Chaque pas réserve une nouvelle surprise. Par bonheur, aucun guide n’a encore été écrit pour détailler les beautés de la capitale mandchoue et aucune description encombrante n’altère le charme de la réalité.

Pour se représenter Moukden, il faut imaginer un échiquier oblong. Comme toutes les villes chinoises, elle est régulière dans ses grandes lignes : deux rues principales en croix et d’innombrables petites rues qui les coupent. Au croisement des deux grandes rues, au milieu de la ville, s’élève une grande tour, au sommet de laquelle un tambour et un gong servent à annoncer le commencement et la fin de la journée et à sonner l’alarme en cas de danger. Il y a une petite salle pour un détachement de soldats qui passent ; leur temps de garde dans un paisible sommeil.

Il serait difficile d’énumérer les curiosités de Moukden, car il n’est rien, fût-ce la plus petite bicoque avec son toit bizarre et son singulier style, qui n’y puisse intéresser un Occidental, non seulement au point de vue des matériaux et des formes, mais comme indice de l’esprit et des conceptions architecturales d’une nation. Comme je l’ai déjà dit, c’est l’effet général qui est si charmant, le pittoresque et la nouveauté qui nous frappent.
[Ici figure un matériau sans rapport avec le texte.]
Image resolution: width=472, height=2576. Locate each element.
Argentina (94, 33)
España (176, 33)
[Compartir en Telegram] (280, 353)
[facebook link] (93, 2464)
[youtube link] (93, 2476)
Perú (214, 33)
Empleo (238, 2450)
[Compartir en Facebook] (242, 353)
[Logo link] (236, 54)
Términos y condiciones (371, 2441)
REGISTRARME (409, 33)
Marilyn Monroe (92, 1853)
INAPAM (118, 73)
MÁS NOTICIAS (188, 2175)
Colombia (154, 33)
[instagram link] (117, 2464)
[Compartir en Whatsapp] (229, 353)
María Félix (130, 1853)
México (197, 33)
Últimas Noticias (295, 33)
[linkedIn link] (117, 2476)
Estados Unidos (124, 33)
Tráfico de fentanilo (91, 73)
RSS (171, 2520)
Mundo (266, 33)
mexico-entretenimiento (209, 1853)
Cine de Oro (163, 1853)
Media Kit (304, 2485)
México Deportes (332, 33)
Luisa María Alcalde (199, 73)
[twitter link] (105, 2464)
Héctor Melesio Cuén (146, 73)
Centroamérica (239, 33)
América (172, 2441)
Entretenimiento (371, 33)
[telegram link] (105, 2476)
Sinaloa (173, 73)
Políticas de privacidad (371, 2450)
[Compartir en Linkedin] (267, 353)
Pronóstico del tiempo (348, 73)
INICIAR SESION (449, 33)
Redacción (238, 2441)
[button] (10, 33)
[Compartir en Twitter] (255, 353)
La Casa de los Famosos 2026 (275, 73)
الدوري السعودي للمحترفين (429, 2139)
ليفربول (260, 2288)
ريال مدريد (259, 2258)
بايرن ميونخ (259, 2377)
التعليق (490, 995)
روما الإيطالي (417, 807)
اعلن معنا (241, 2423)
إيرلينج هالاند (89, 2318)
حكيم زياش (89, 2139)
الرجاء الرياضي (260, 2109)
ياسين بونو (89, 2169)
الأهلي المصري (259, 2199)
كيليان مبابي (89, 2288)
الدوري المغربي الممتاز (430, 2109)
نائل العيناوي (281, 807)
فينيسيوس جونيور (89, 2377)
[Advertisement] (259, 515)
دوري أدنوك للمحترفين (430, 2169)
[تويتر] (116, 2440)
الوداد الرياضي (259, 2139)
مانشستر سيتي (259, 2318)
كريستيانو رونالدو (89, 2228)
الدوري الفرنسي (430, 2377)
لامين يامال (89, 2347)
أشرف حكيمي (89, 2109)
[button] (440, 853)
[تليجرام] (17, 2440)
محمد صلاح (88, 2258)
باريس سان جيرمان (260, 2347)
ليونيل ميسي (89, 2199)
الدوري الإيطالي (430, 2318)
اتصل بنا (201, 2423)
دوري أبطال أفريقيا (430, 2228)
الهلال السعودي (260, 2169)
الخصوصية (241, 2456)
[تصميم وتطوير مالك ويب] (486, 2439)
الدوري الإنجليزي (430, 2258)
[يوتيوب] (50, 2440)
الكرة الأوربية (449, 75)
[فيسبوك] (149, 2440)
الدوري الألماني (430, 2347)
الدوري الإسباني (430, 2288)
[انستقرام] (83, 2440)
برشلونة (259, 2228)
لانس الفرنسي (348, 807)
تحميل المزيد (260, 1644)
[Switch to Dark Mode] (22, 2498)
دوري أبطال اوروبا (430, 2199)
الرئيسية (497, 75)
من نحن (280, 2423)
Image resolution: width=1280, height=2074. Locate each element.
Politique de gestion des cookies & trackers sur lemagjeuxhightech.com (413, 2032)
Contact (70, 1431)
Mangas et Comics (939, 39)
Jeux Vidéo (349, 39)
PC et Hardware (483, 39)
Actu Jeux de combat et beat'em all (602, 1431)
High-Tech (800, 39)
Parfois les maisons sont très délabrées, les murs penchent et sur quelques toits pousse un vrai jardin de mousses et de fleurs ; mais ce n’est qu’une raison de plus pour le peintre de considérer qu’il a un objet sans prix sous les yeux.

Parmi les édifices publics les plus intéressans, il y a quelques yamens appartenant au Gouvernement, occupés par le gouverneur et quelques autres mandarins ; un ou deux monastères de Llamas et les vastes bâtimens où résident le consul de Russie et le général en chef. Enfin — et non le moindre — celui qui est occupé par la fameuse banque russo-chinoise et ses agens.